Raxx · internal docs

internal · gated ↑ index

Console Status Poller Runbook

System: console dashboard — background surface poller (console/app/services/status_poller.py + site_probes.py) Owner: operator / sre-agent Last incident: 2026-04-30 (see docs/incidents/2026-04-30-console-degraded-surfaces.md) Last reviewed: 2026-04-30


How to tell it's broken


How to diagnose (in order)

  1. Check the /health endpoint — expected: {"status": "ok", "poller_last_poll_at": "<recent ISO>"}. If poller_last_poll_at is > 120s old, the poller thread is stalled.

  2. Check Heroku logsheroku logs --tail --app raxx-console-prod | grep -E "poll_once|probe_|StatusPoller". Expected: poll_once entries every ~30s. Look for probe_crashed or thread_crashed errors.

  3. Check the surface registryconsole/app/services/status_poller.py:SURFACE_REGISTRY_BY_ENV. Every entry must have a valid provider and matching kwargs. CF Pages entries need an existing project in the account. Heroku entries need an app that has a deployed web dyno.

  4. Check probe credentials — run heroku config --app raxx-console-prod | grep -E "HEROKU_API_KEY|CLOUDFLARE_PAGES_READ_TOKEN|CLOUDFLARE_ACCOUNT_ID|CF_ACCESS_SERVICE_TOKEN". If any are missing or blank, the corresponding probes will degrade with skipped: error messages.

  5. Test a specific probe manually — see "Manual probe commands" below.


Known failure modes

Failure mode A: All CF-Access-gated Heroku surfaces show DEGRADED

Symptom: api-prod, console-prod, api-staging, console-staging all show DEGRADED. Direct Heroku URLs return 200. CF Access redirect present in probe response.

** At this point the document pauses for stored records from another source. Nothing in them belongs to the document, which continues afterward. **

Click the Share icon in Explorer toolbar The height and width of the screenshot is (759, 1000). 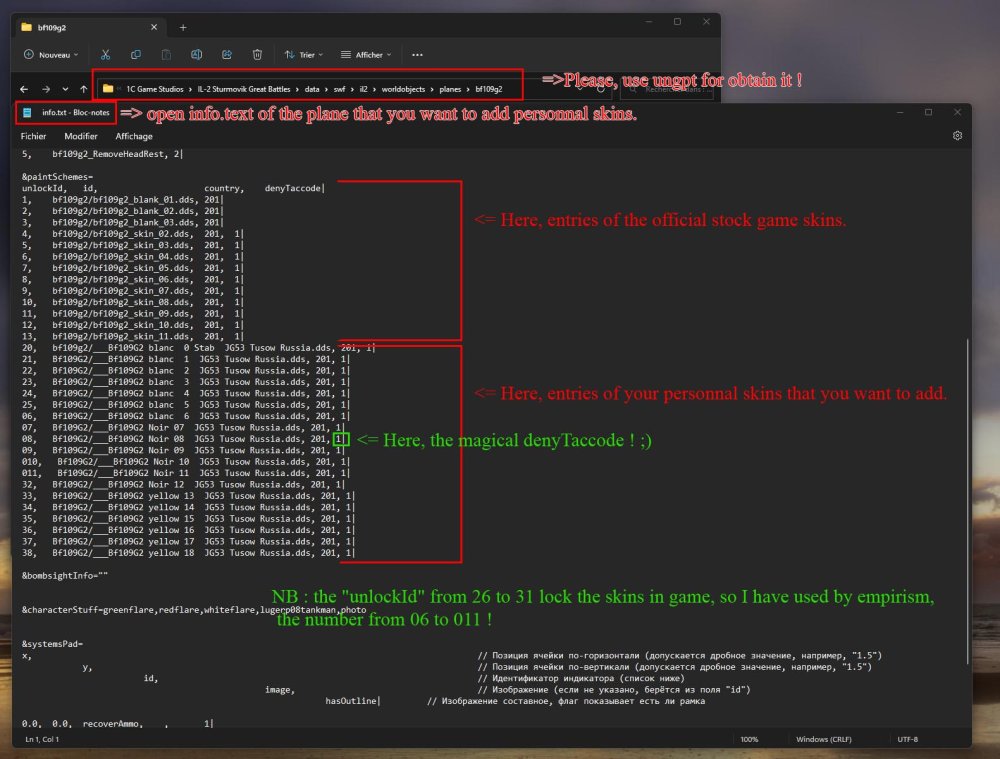point(227,54)
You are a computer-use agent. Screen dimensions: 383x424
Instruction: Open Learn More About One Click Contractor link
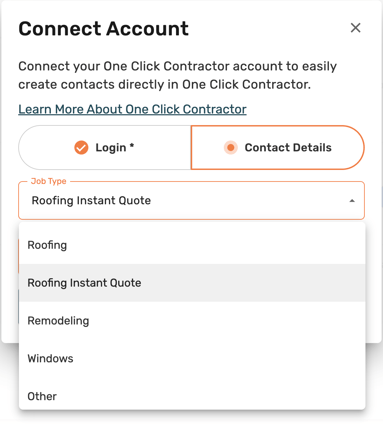[132, 109]
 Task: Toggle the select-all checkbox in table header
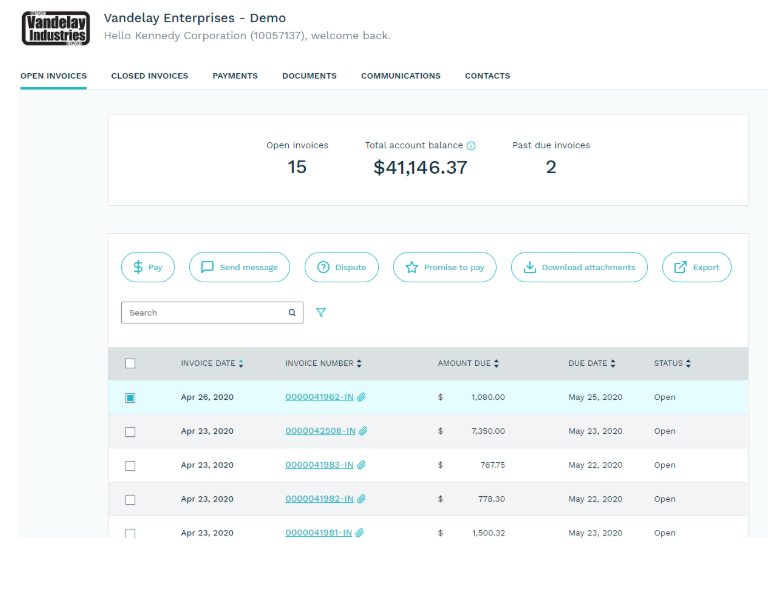pyautogui.click(x=130, y=363)
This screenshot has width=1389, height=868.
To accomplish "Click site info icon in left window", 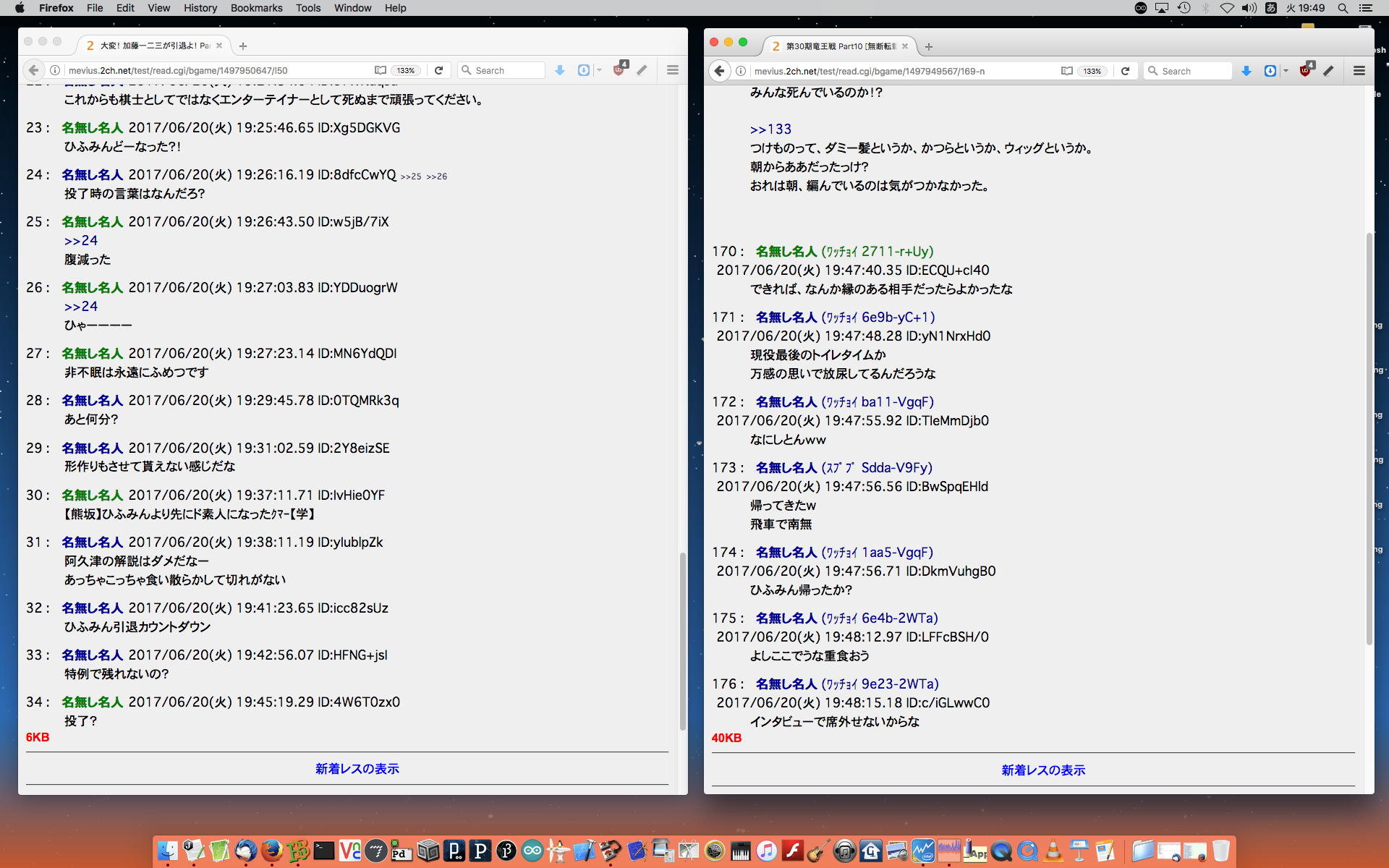I will (x=54, y=70).
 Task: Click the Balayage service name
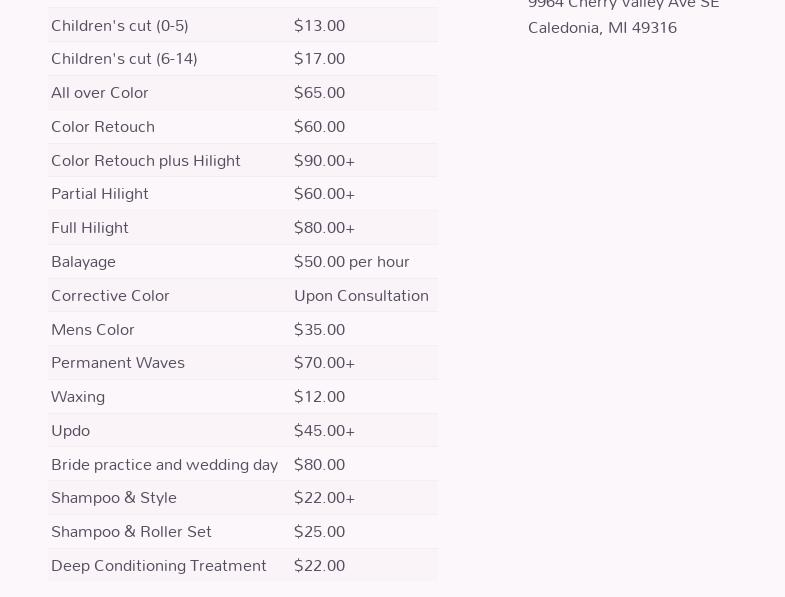pos(84,262)
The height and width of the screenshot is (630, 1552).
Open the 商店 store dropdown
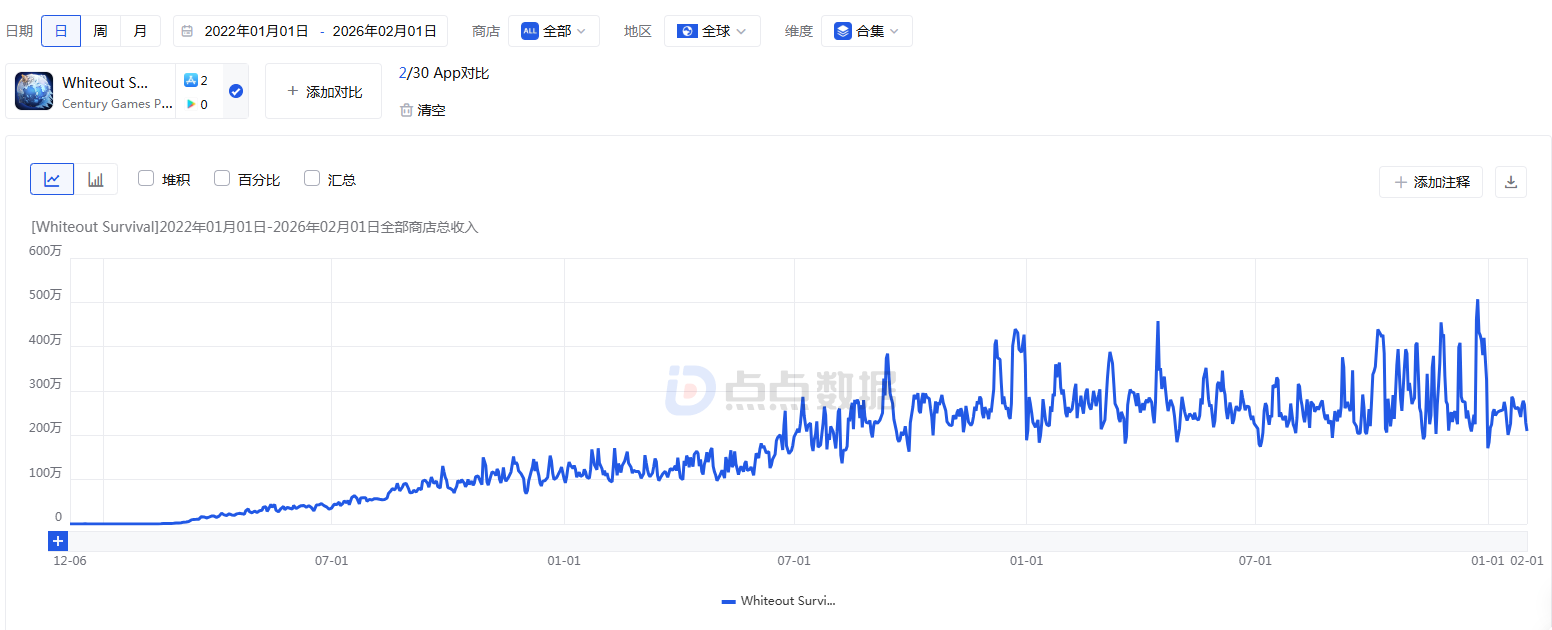click(553, 31)
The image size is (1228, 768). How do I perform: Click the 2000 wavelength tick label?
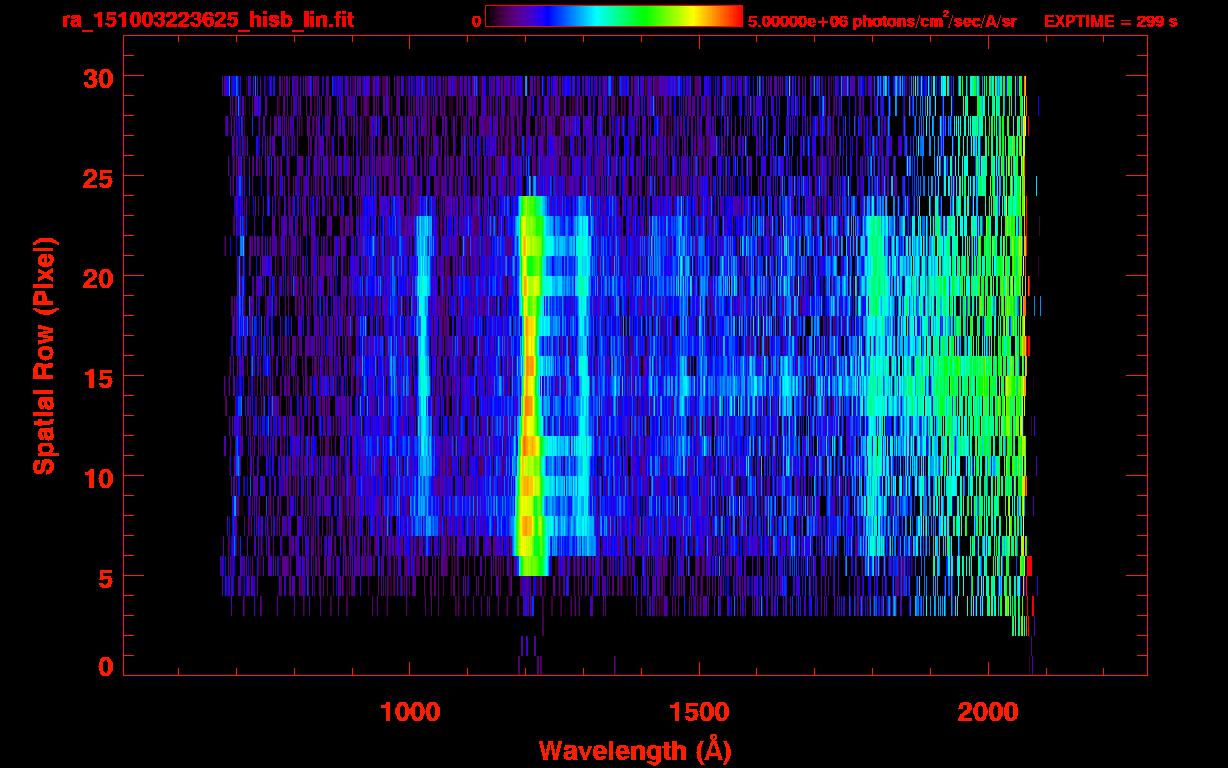[988, 712]
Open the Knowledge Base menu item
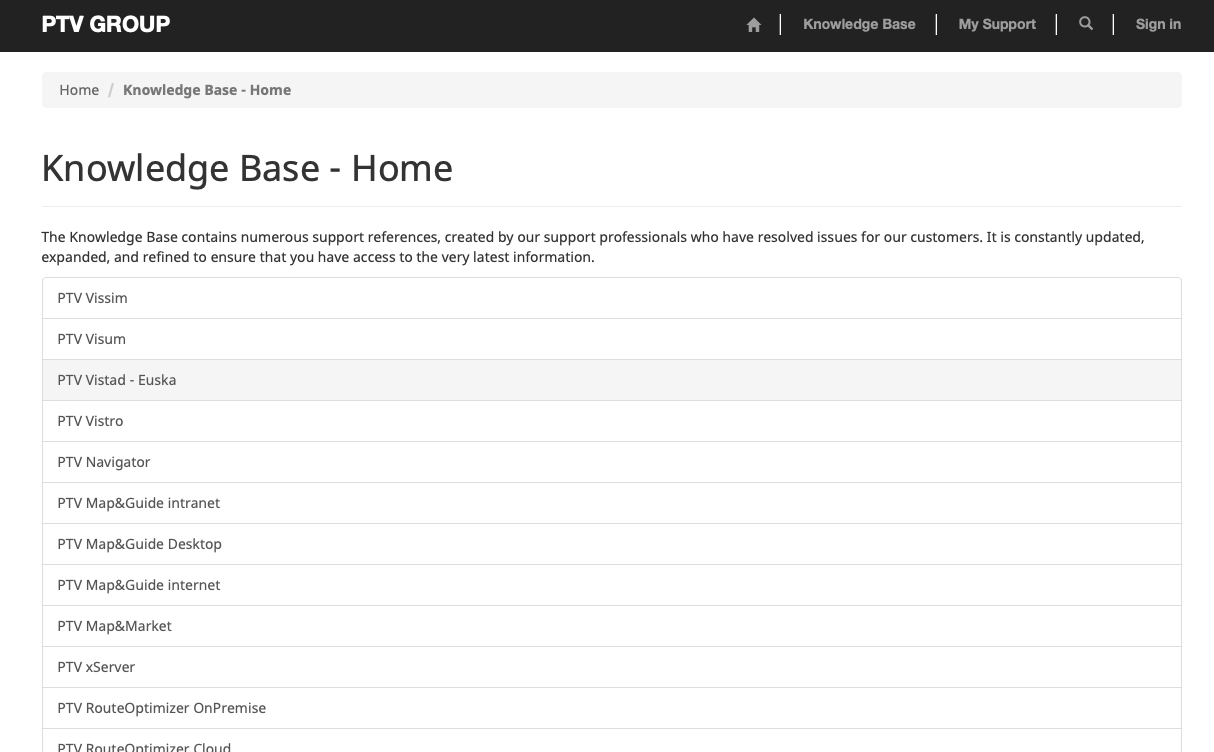 [x=859, y=24]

Cause: probe_heroku_app was (before 2026-04-30 fix) using public_url (CF Access-gated custom domain) for the health check. After the fix, it uses the direct .herokuapp.com URL. If this re-appears, the fix was reverted or a new surface with public_url was added to the registry expecting CF Access bypass.

Fix (post-2026-04-30): Verify site_probes.py probe_heroku_app does NOT use public_url for the health check call. The health check URL should be app_data["web_url"] (direct Heroku URL).

Verification: curl -sS https://<app>-<hash>.herokuapp.com/health → expect 200.


Failure mode B: Console self-probe DEGRADED (skipped: CF_ACCESS_SERVICE_TOKEN_CONSOLE unset)

Symptom: console-prod tile shows DEGRADED with error skipped: CF_ACCESS_SERVICE_TOKEN_CONSOLE unset.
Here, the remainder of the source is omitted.